REQUIRED TASK:
Put all the lines below into a Markdown table with the columns No. and Line, giving each line its row number and skipping any blank lines. Leave the pictures out of your answer.

Target position records:
-*-

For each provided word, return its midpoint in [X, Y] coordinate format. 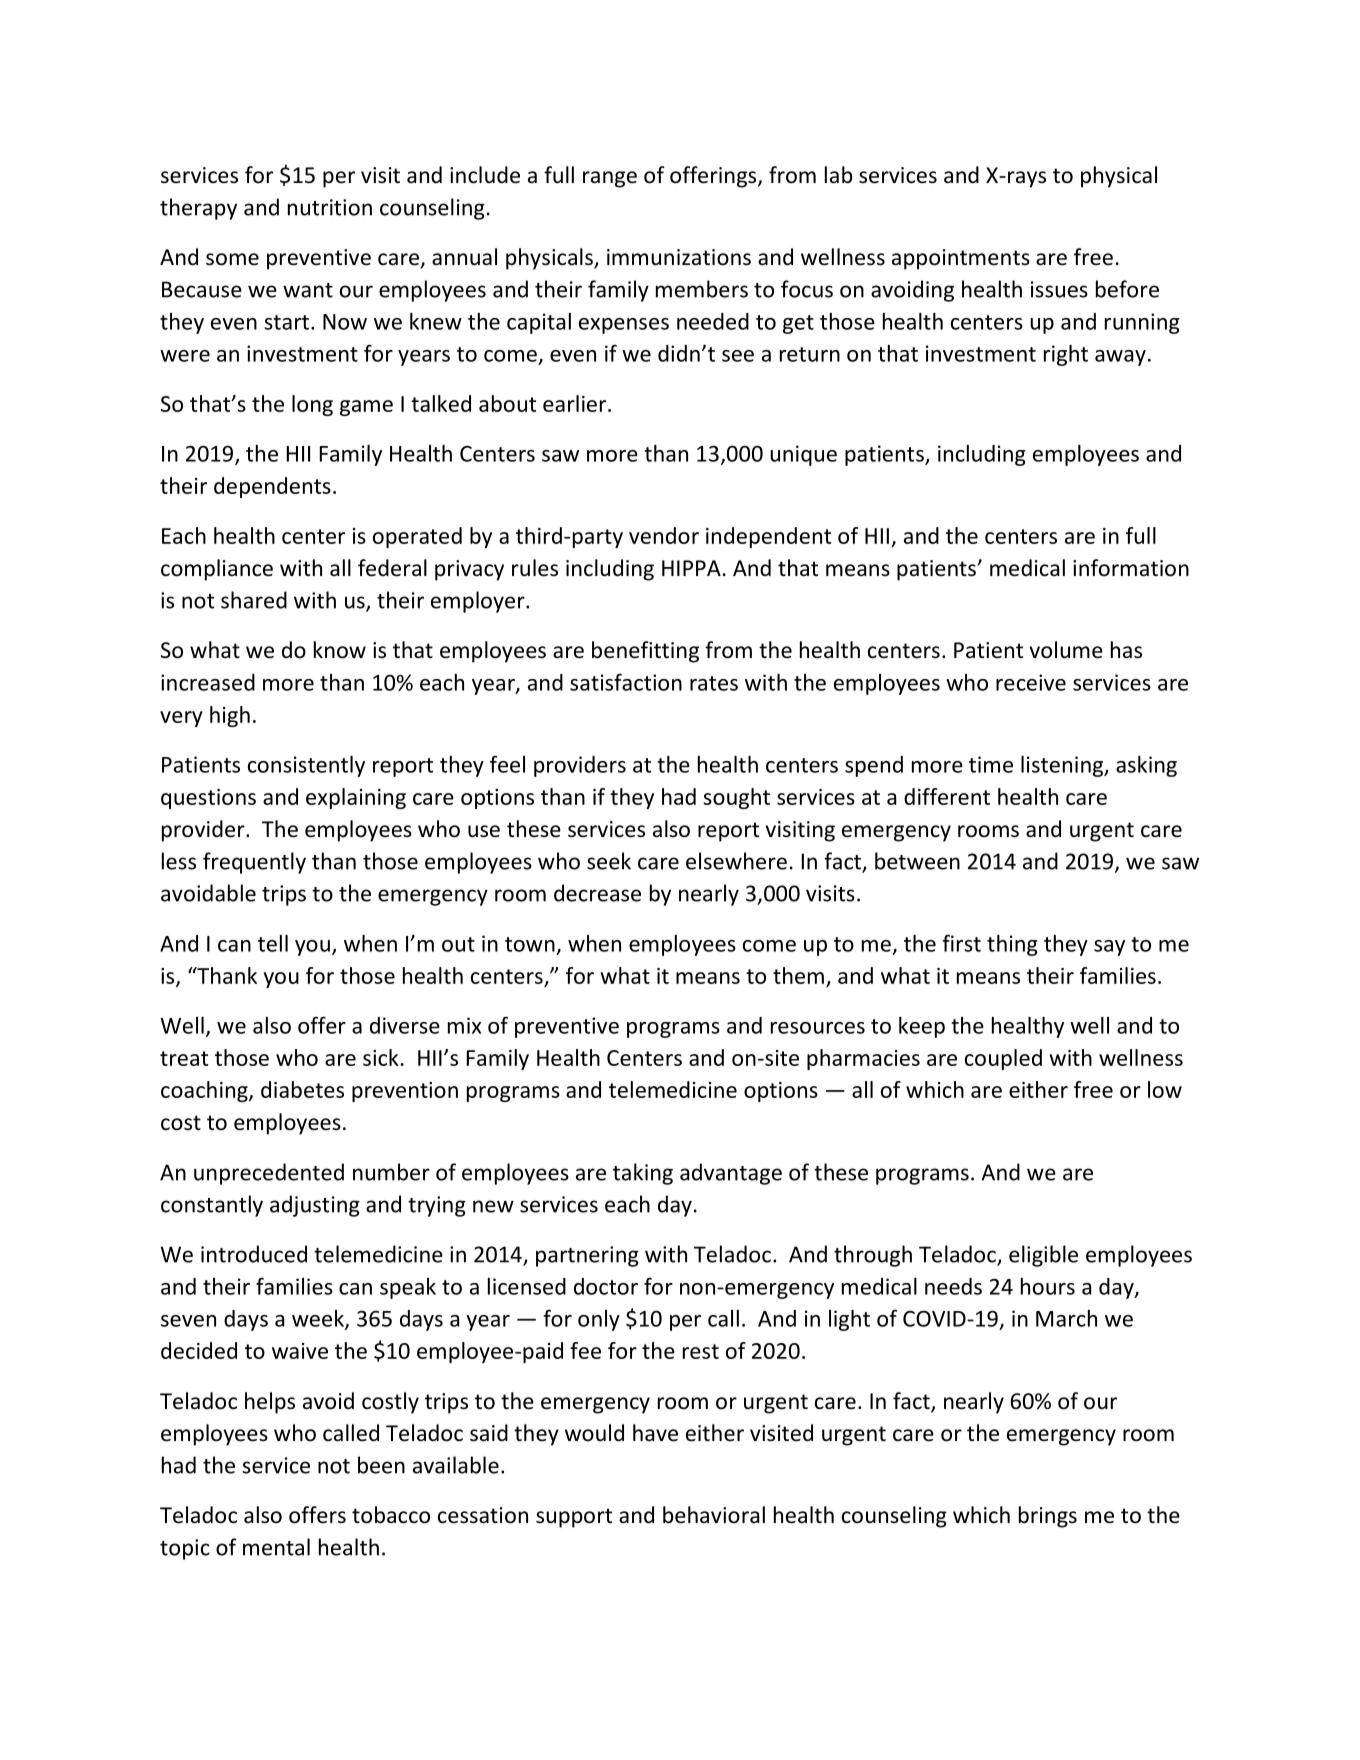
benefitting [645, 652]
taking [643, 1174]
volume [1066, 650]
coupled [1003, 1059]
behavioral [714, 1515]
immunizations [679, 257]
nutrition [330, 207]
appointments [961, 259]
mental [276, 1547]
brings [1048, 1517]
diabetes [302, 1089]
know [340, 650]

-*-

RESPONSE TO THIS EXERCISE:
| No. | Line |
|---|---|
| 1 | For each provided word, return its midpoint in [X, Y] coordinate format.  |
| 2 | benefitting [645, 652] |
| 3 | taking [643, 1174] |
| 4 | volume [1066, 650] |
| 5 | coupled [1003, 1059] |
| 6 | behavioral [714, 1515] |
| 7 | immunizations [679, 257] |
| 8 | nutrition [330, 207] |
| 9 | appointments [961, 259] |
| 10 | mental [276, 1547] |
| 11 | brings [1048, 1517] |
| 12 | diabetes [302, 1089] |
| 13 | know [340, 650] |